Embedding Databricks Apps w/o SSO
A Go-based reverse proxy that enables embedding Databricks Lakehouse Apps (like VS Code and Marimo notebooks) without requiring users to authenticate directly with Databricks. Uses a session-cookie architecture — no tokens ever appear in URLs, browser storage, or logs.
Overview
Normally, embedding a Databricks app (such as the hosted VS Code editor or Marimo notebooks) in an iframe requires users to authenticate directly with Databricks through an SSO login flow. This exposes the Databricks login interface to end users and breaks the seamless experience of a custom application.
This Go reverse proxy eliminates the need for Databricks SSO by handling authentication transparently. Users authenticate with your application (via Better Auth + Okta SSO), and the proxy securely manages Databricks OAuth tokens entirely on the server side — exchanging a short-lived JWT for an opaque session cookie that the browser uses for all subsequent proxied requests.
Key Features
- HttpOnly session cookies — no tokens in URLs, logs, or browser storage
- Server-side session management with PostgreSQL
- JWT-validated session creation via
/start-session - Automatic SPN token refresh (5-minute pre-expiry window)
- Strict CORS origin validation (exact match, no wildcards)
- Bidirectional WebSocket proxying for real-time features
- SSRF protection: app URLs validated against
ALLOWED_APEX_DOMAIN
Embedded Applications
This proxy architecture powers several embedded applications:
High-Level Architecture
The following diagram shows the interaction between your Next.js application, the Go proxy server, and Databricks Lakehouse Apps. The React ProxyIframe component bootstraps a server-side session via JWT exchange, receives an opaque proxy_sid cookie, then loads the iframe. Every subsequent proxied request is authenticated by the session cookie alone.
Why a Proxy is Needed
Databricks Lakehouse Apps require OAuth Bearer token authentication for every request. When embedding these apps in iframes, we face several security challenges:
Token Exposure
If we embed the Databricks app directly with the token in the URL, the OAuth token would be visible in the browser's address bar, network inspector, and history.
CORS Restrictions
Databricks apps have strict CORS policies that prevent direct cross-origin requests from custom web applications.
WebSocket Authentication
WebSocket connections (used for terminals and real-time features) cannot easily include custom authentication headers from browser-initiated connections.

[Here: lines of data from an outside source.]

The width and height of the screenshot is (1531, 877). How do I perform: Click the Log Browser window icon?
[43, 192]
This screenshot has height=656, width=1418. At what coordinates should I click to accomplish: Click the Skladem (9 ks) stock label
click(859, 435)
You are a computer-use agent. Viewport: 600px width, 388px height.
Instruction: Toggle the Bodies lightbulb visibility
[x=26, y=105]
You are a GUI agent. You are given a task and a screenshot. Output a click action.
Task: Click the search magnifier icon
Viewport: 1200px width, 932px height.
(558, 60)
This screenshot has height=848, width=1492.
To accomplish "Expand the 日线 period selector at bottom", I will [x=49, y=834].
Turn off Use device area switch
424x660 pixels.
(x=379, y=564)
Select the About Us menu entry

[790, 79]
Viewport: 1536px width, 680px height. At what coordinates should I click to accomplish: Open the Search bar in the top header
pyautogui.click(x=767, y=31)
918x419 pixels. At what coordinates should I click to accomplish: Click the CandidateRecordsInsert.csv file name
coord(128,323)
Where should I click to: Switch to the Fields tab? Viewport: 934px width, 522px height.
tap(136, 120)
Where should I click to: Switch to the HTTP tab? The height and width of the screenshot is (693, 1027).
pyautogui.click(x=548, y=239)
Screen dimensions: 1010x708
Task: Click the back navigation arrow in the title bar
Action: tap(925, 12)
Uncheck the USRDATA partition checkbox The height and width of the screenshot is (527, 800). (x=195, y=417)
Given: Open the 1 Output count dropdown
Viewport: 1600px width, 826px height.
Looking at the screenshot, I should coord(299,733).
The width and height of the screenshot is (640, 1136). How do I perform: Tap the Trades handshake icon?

How the Proxy Solves These
Session Cookie Architecture
The React ProxyIframe component calls /start-session with a short-lived JWT. The proxy validates the JWT, fetches a Databricks bearer token via SPN client credentials, and returns an opaque HttpOnly session cookie. Databricks tokens never appear in URLs, logs, or browser storage.
CORS Proxy
The proxy adds appropriate CORS headers to responses, enabling cross-origin iframe embedding while maintaining security. The /start-session endpoint enforces a strict exact-match origin check against FRONTEND_URL.
WebSocket Proxying
The proxy detects WebSocket upgrade requests, looks up the session cookie to retrieve the Databricks bearer token, establishes an authenticated connection to the app, and bidirectionally forwards messages.
Session Creation Flow
Session initialization is a 7-step flow driven by the ProxyIframe React component. It runs once when the component mounts (with a React StrictMode guard to prevent double invocation).
Step 1: Fetch JWT
ProxyIframe calls authClient.token() to obtain a short-lived, signed JWT from Better Auth. The JWT has the current user's session as its subject and FRONTEND_URL as both issuer and audience.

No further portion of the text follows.